* _EXERCISE AIM_
The records follow. Retype them without a single change.

BEGIN DATASET RECORDS

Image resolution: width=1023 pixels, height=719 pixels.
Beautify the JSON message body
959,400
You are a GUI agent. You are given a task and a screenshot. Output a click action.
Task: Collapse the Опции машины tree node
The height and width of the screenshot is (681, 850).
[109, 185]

END DATASET RECORDS

* _ANSWER TO THE EXERCISE_
Image resolution: width=1023 pixels, height=719 pixels.
Beautify the JSON message body
959,400
You are a GUI agent. You are given a task and a screenshot. Output a click action.
Task: Collapse the Опции машины tree node
The height and width of the screenshot is (681, 850).
[109, 185]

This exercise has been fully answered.